All of the records below are to be given again word for word, with the pictures removed.

(Stored items)

........

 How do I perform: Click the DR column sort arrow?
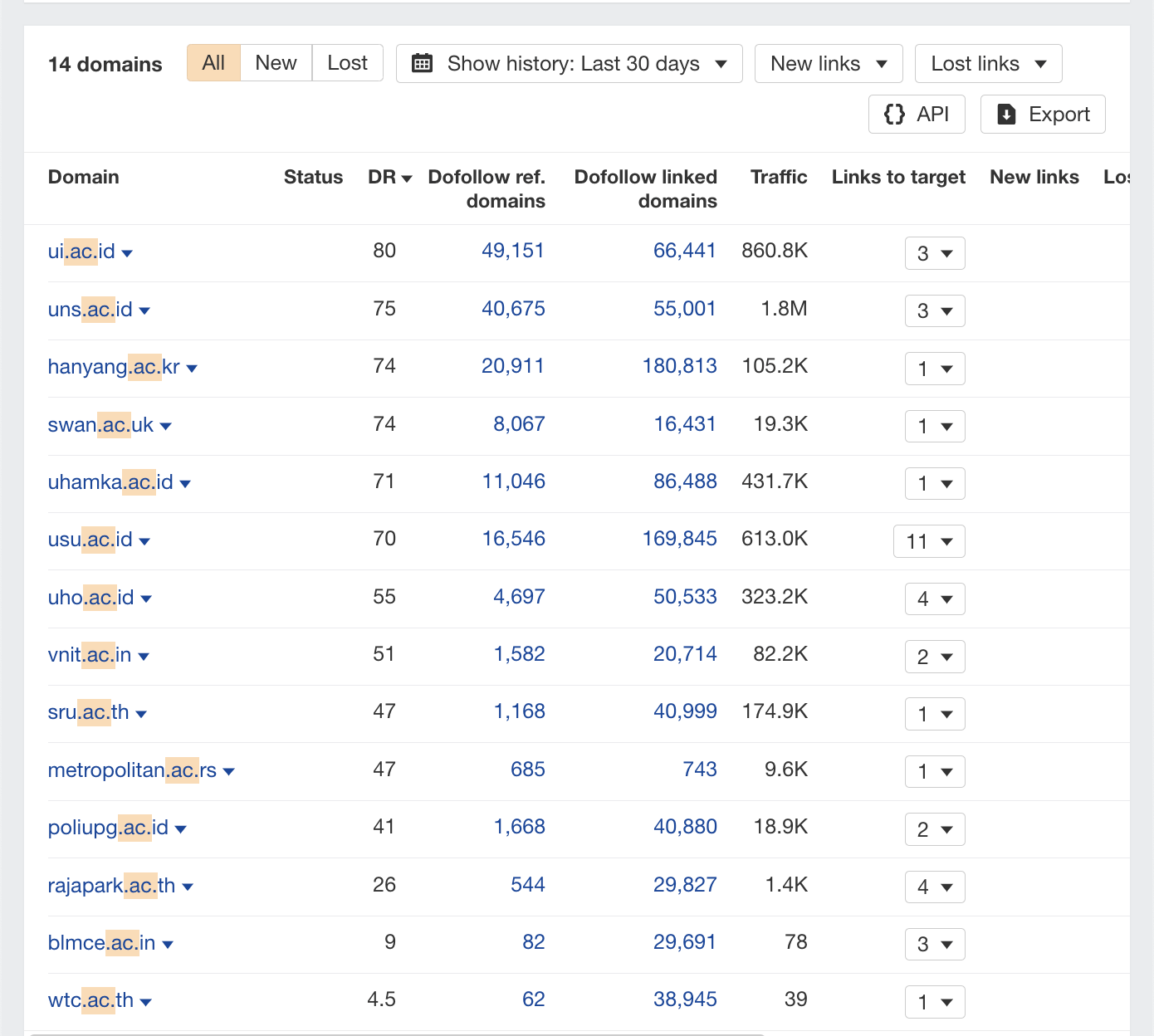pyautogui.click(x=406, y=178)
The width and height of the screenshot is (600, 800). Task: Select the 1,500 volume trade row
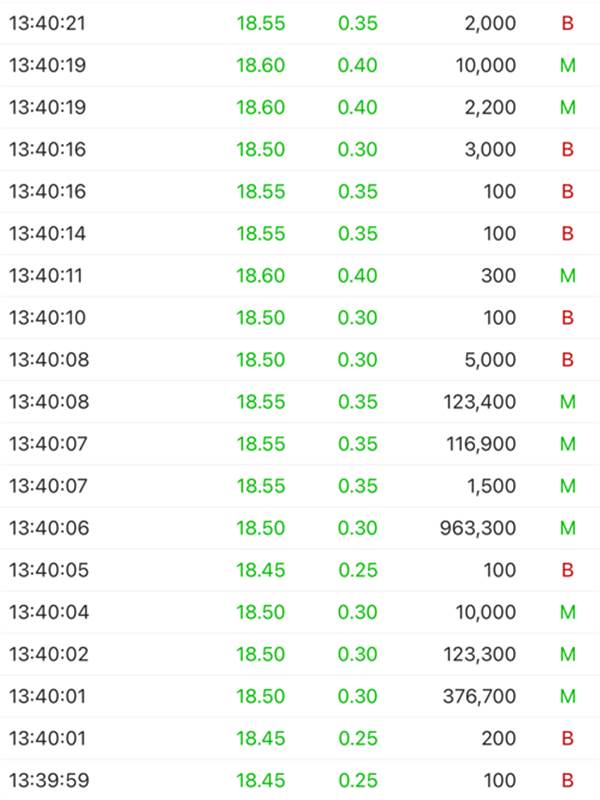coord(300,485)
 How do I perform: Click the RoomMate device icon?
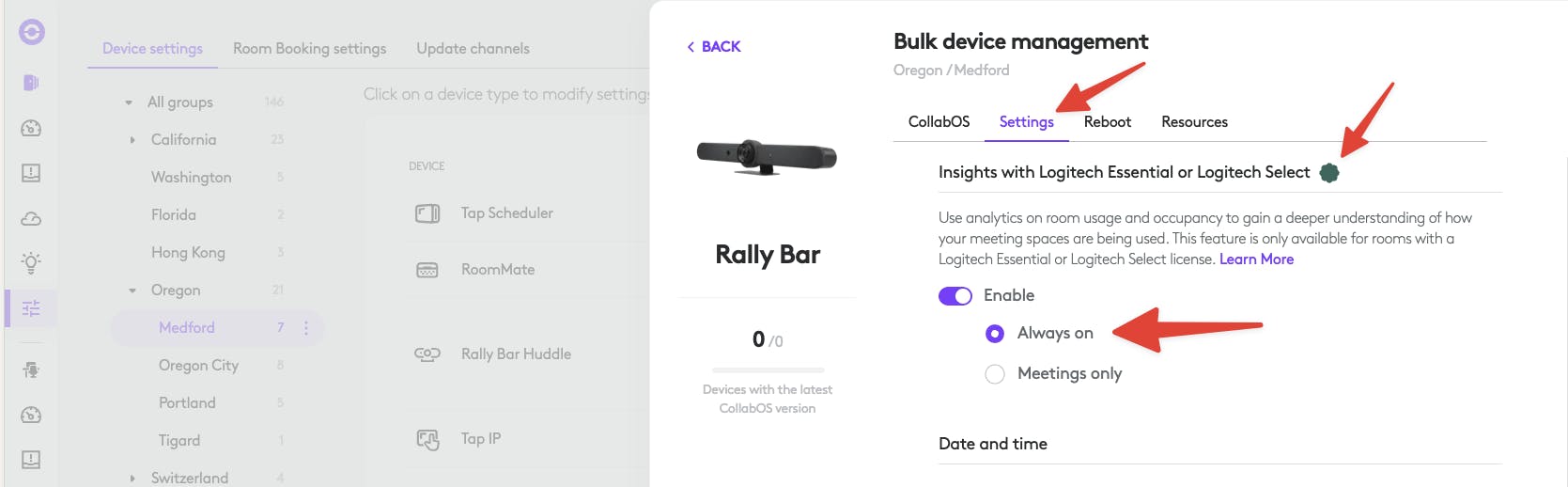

........

EXERCISE SOLUTION:
 How do I perform: Click the DR column sort arrow?
pyautogui.click(x=406, y=178)
The width and height of the screenshot is (600, 800). Task: Select the 1,500 volume trade row
coord(300,485)
 How do I perform: Click the RoomMate device icon?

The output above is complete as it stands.